=== Section Start ===
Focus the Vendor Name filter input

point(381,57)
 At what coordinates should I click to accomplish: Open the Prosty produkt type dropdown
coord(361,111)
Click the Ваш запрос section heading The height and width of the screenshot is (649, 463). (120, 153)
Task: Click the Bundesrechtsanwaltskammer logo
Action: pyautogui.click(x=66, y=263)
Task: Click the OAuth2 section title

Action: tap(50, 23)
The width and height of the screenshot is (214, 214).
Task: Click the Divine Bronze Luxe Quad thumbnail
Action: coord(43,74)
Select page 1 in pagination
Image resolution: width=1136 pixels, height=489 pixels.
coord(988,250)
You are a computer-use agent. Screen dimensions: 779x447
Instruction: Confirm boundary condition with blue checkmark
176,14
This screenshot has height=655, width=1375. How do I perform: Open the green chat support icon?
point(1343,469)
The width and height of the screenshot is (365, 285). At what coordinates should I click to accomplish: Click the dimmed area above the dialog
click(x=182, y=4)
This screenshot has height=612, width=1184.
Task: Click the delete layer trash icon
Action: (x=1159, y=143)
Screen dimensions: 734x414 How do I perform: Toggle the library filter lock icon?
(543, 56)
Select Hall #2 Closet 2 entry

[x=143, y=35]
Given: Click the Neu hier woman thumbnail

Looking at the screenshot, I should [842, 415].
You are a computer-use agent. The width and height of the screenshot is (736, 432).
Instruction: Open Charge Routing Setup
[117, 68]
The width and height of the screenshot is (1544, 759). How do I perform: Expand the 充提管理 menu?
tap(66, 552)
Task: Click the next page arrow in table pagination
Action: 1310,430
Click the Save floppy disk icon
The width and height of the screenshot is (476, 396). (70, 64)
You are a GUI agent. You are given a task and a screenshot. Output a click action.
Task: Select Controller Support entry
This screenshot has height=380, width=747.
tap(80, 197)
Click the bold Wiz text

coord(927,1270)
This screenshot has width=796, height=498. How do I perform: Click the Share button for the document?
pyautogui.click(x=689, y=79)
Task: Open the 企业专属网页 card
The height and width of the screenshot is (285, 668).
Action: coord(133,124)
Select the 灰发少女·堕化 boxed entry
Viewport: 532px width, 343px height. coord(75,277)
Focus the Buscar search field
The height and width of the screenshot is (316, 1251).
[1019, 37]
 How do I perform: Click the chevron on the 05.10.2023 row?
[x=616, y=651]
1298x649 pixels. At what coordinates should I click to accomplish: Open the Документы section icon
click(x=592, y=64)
=== Section End ===
DIRECTIONS:
Scan the lines above, and whenever one holds the string "computer", copy it.

EXERCISE ANSWER:
You are a computer-use agent. Screen dimensions: 779x447
You are a computer-use agent. The width and height of the screenshot is (736, 432).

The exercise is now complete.